What to produce>
Count how many lines in the items below contain the word "Select", and reply with that number only.
---
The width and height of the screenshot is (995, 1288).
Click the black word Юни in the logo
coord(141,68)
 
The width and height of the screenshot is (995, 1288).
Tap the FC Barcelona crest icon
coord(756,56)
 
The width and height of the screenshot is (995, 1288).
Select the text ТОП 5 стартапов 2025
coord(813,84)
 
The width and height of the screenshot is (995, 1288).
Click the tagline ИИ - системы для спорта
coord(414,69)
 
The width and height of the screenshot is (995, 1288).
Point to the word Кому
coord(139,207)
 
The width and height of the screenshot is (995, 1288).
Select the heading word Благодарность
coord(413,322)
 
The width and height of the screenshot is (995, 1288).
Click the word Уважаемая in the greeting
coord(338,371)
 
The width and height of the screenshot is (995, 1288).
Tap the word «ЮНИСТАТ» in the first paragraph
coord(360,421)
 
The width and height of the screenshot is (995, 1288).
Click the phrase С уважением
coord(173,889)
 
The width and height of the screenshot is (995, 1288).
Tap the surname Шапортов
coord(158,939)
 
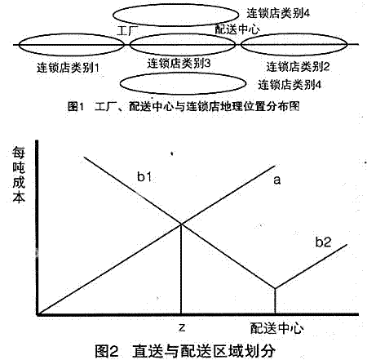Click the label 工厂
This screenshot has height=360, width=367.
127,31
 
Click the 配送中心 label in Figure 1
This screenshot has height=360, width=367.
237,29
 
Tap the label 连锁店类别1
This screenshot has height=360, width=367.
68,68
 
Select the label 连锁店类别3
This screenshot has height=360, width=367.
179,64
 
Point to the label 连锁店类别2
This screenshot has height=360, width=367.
---
Result below>
3